At our office that guy would be toast.

Probably the toughest thing I faced this year was the criticism about the military presence in this year's parade. By Wednesday a couple of action groups had targeted the festival and its sponsors, copying the media and City Council. As a child of the 60s, I thought it was ridiculous to have to defend the appearance of our fantastic WWII hellcat tank -- the first appearance of a tank in the parade since 1941 and one of the many highlights of our Greatest Generation section – especially since it would be decorated with flowers coming out of the cannon. The unabashed patriotism of this section of the parade was never intended to be any sort of a political statement, although I was personally accused of being part of the propaganda machine for the war in Iraq.

I have very wide shoulders as an event planner. Bring it on, I can take it! But I admit to a couple of shaky moments as things kept coming out of every field, even the left (thanks, Commissioner Leonard). Still, we made it to Thursday, and at Coronation rehearsal it struck me that the ballad being performed was a number called 'One Moment in Time,' a song I nearly vetoed. That night I got a call on my cell phone on my way out of the lobby of the Hollywood Theatre, where we had just witnessed the triumphant premiere of our motion picture, 'From One Rose.' It was the first of dozens of calls I would get over the course of the next 24 hours from the U.S. Navy Leapfrogs.

We wanted to have the Leapfrogs do a jump into the beginning of the parade, but we didn't realize they wouldn't be able to use our site because of federal restrictions on how close they can get to the crowd. So the suggestion on Friday morning that they might be able to jump on the roof of the Memorial Coliseum seemed like a long shot. The Coliseum is an old, albeit beloved, building, and the access to and from the roof is limited and tricky.

Here's a cyber hug for Howard Zuckerman of the Global Spectrum staff who was acting as our event manager that day!

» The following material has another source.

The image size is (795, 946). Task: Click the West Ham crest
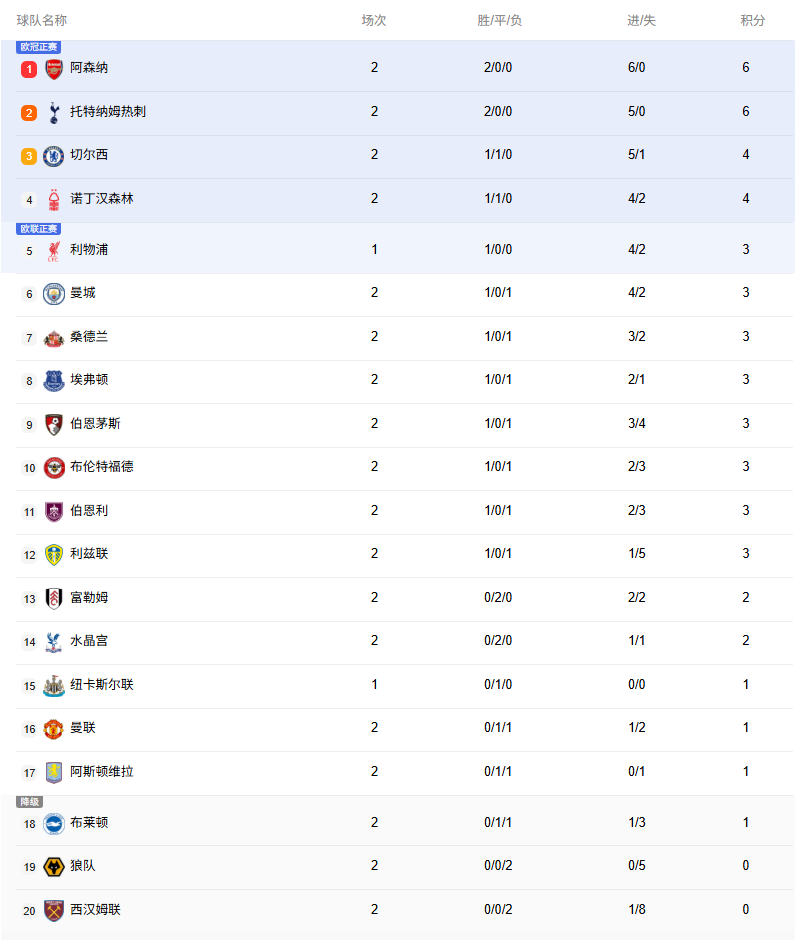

He managed to get his folks to drop whatever they were doing and respond when the request (demand?) came from the ten SEALs who were doing the site check to get us on the roof. And I do mean 'us' – there was no way Jessica was going to let me miss my once-in-a-lifetime chance to stand on top of the Coliseum, even if it meant riding a tiny elevator that only two people can stand up in, crossing a catwalk and climbing two ladders, all in my platform sandals. Thank goodness one of those stalwart SEALs was willing to lift me bodily from the hatch where I hung peeking out, terrified after making the climb.

The walls of that little elevator are covered with signatures and messages. One of those is "Jessica and Marilyn were In The Moment, June 8, 2007."

And finally, the day of our grandest of parades . . and long before noon the rain came pouring down.

It rained on our parade.

It rained and rained and rained.

And still the parade went on -- and it truly was the best we've put on the street in my 20-year career as the parade manager. Yes, people got wet, both the participants and the spectators (not to mention the behind-the-scenes workers). Yes the photos they'll see years from now of our Centennial parade will have umbrellas in every shot (and, yes, I worry about that kind of thing).

But I like to think we made special memories for hundreds of folks, both riding and watching the parade. Someday they'll talk about how wet they got and how much they didn't care when they share their favorite parade moments with friends and family – or even at our story blog. Today when I looked through the photo cds from our Rose Festival photographers of the parade spectators and participants, I imagined all of them wearing badges.

You already know what those badges read, don't you?